Corporate boards play a vital role in influencing a company's bottom line but also a company's culture of diversity, equity and inclusion, sources say.
The lack of racial and gender diversity on many corporate boards was brought to the forefront amid calls for racial justice following the killing of George Floyd in May. Organizations evaluated diversity and inclusion practices at the urging of employees and the general public, and some took action. For example, BoardProspects' Russell 3000 Board Diversity 2020 update found that in the five months after Floyd's death, approximately 130 Black individuals were appointed as board members within the index, which tracks the performance of the 3,000 largest U.S.-traded stocks, compared to 38 individuals appointed five months prior.
Diversity and inclusion are central to Deloitte's values and reflected in a diverse board of directors, Deloitte US Executive Chair of the Board Janet Foutty told HR Dive. "You get better answers and perspectives by having a diverse and inclusive board," Foutty said. "A variety of voices and perspectives around the table, I believe, leads to much better outcomes for the organization."

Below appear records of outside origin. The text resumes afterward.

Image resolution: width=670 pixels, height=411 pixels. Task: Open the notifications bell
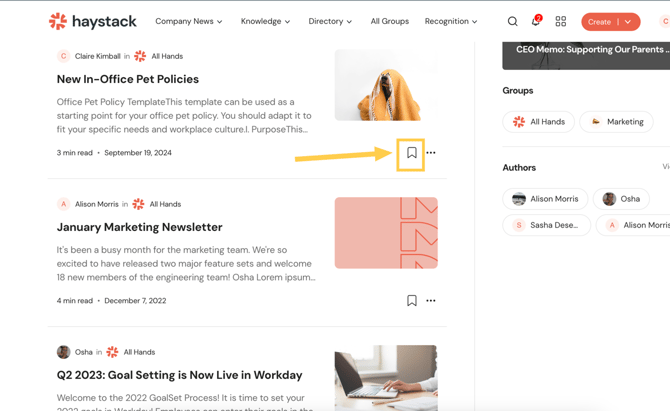point(535,21)
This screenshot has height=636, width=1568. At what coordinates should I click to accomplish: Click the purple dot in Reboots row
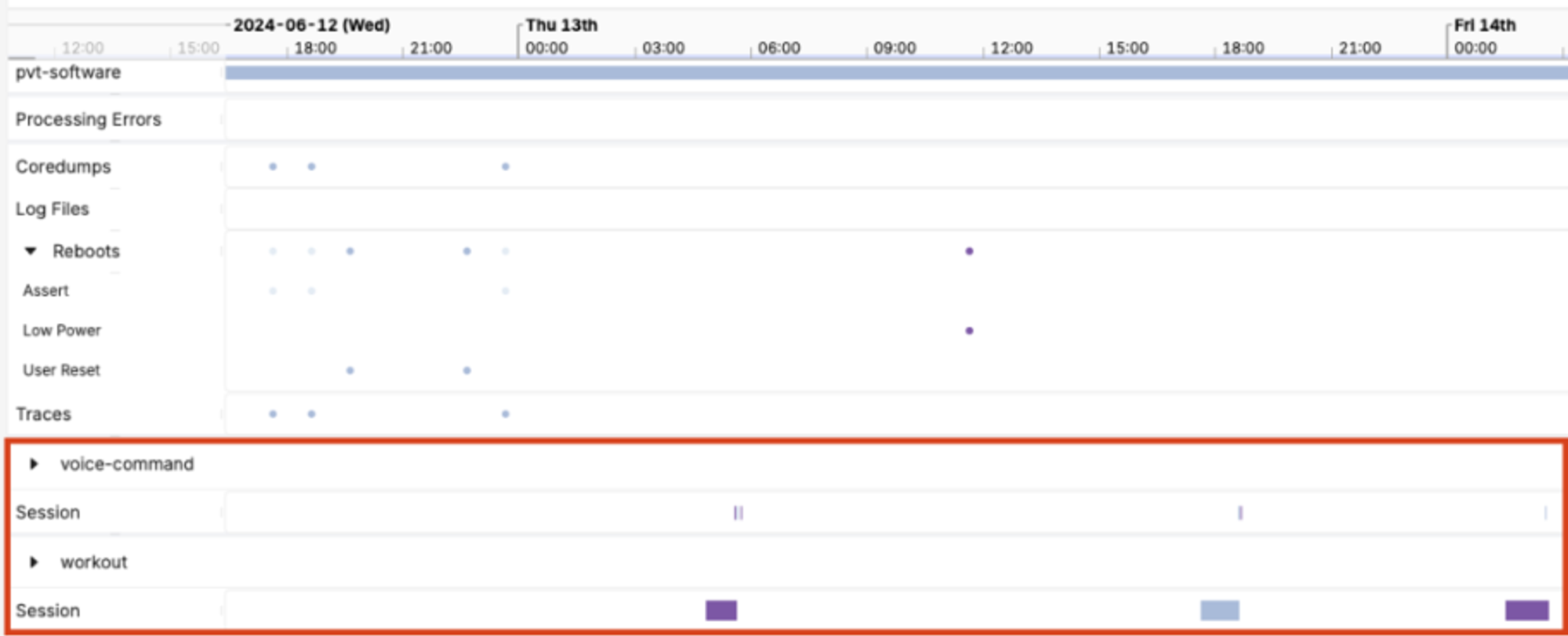969,252
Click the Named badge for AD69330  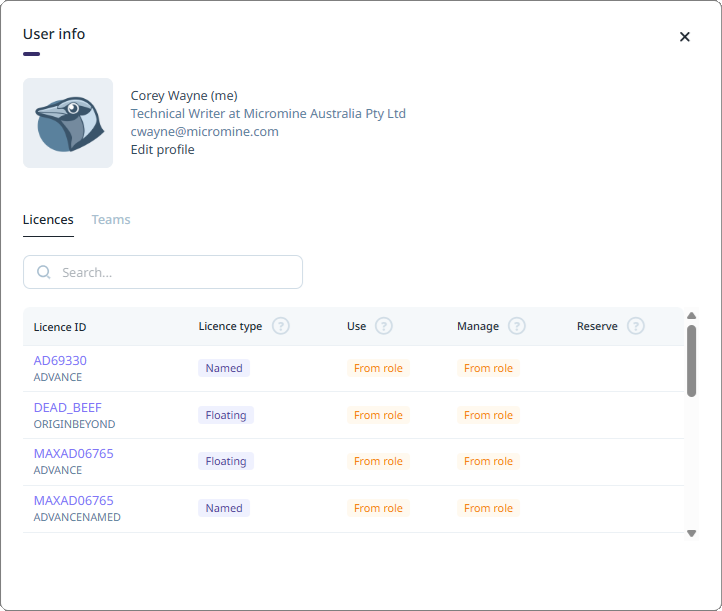point(224,368)
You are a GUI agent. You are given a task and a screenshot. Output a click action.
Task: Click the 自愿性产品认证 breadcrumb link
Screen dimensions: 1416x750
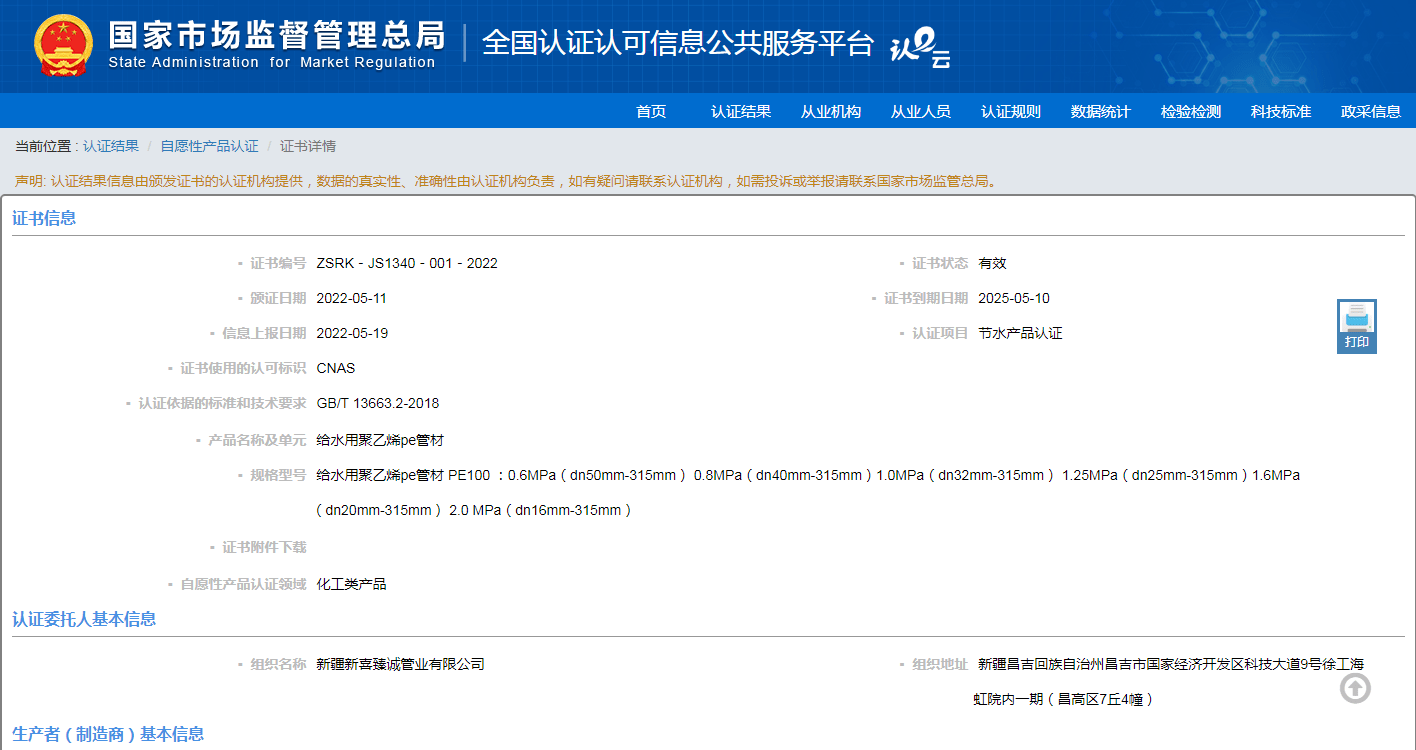click(209, 146)
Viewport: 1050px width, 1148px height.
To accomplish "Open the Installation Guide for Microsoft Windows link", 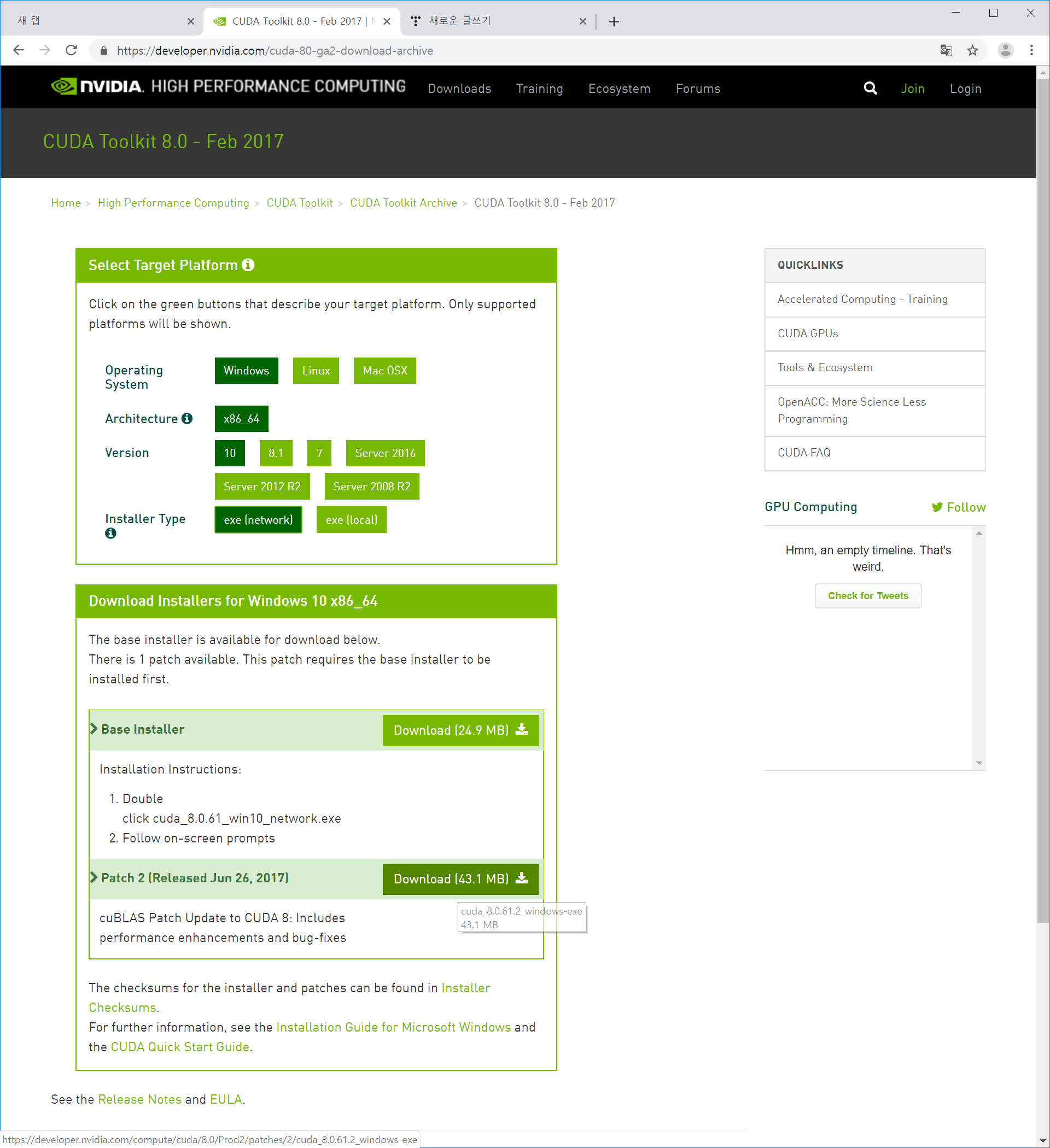I will click(x=393, y=1027).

However, inclusion is often left out of the conversation as there is still a strong sense in the market that diversity is a proxy for inclusion, Foutty said.
"Diversity is having a variety of voices and people in the conversation and inclusion is an environment where all those voices really can be heard," Foutty said. "We could have very diverse boards but still not get to better answers and better outcomes for organizations and our society unless we create a really inclusive boardroom and inclusive governance."
One of Foutty's early actions after becoming chair in 2019 was to commission a team to assess the board's ability to effectively govern inclusion. A Board Inclusion Framework was created to analyze where Deloitte's board stood in its inclusion governance journey, inspired by the findings of a 2019 Wharton study on board culture commissioned by Deloitte, and in collaboration with Deloitte Consulting's diversity, equity and inclusion practice. The firm is now sharing the framework as a resource for other organizations to assess board inclusion governance and improve practices.
Business strategy and accountability
By using the framework, Deloitte learned how to better align the board's role in overseeing management's intent, focus and accountability in diversity, equity and inclusion, Foutty said. Another lesson involved the culture of the boardroom — inviting board members to set expectations for one another and keep each other accountable, she said. "It's really had a nice influence on both our alignment, our actual work, culture and expectation of setting the tone from the top," Foutty said.
The framework is defined by the key areas of strategy, governance, talent, integrity and performance. Recommended practices include embedding into the business strategy a common vision of what inclusion means; demonstrating inclusive governing practices and inclusive leadership traits; holding management accountable for developing talent that demonstrate inclusive behaviors; putting inclusion values into practice; and holding the entire organization accountable for high performance in inclusion.
Accountability is an important part of the framework, Foutty said. "The sort of 'A for effort' in the inclusion discussions, historically, clearly has not had the outcomes that any of us would want or expect," she said. The framework prompts a move to "A for outcomes," and "accountability is really what supports that," she added.
Questions intended to facilitate initial boardroom discussions include, "How effectively do the board's norms and practices within the boardroom organically promote inclusive behaviors and outcomes?" And, "Does the board have an intentional process for considering diversity and inclusion throughout succession planning for both directors and the CEO?" In regard to succession planning, Deloitte also published a framework on signature traits of inclusive leadership. "We use that as part of our nominating committee process, and certainly encourage our clients to do the same," Foutty said.
The "governance maturity spectrum" of the inclusion framework defines five stages of maturity in a board's inclusion governance journey: compliant, emergent, embracing, integrated and inclusive. The upper right-hand corner of the spectrum is an arrow to indicate that there is no endpoint to inclusion governance maturity. "There's no perfect ending," Foutty said. It is an ongoing conversation that should be continued to be emphasized in the boardroom "as our organizations mature, our boards mature, and the nature in which we think about our people, our clients and our suppliers matures," she said.
The board inclusion framework process is conducted annually, but it can also be used as a reference in between assessment periods, Foutty said. The leader also offers advice for a board member who wants to bring up the topic of inclusion in their board, but is somewhat apprehensive of the reaction of other members.
"The one thing I would advise that board member to do is test some of their ideas outside the boardroom in a side conversation," and build a coalition by having these conversations, Foutty said. The increased discussions on racial justice, the ongoing conversation around gender equality and the "very desperate nature of the COVID-19 pandemic in our population" has created a lot more space for these conversations, she said. A second piece of advice is to be confident that boardroom conversations on diversity and inclusion "[are] in a very different place than it was just a few short years ago," Foutty said.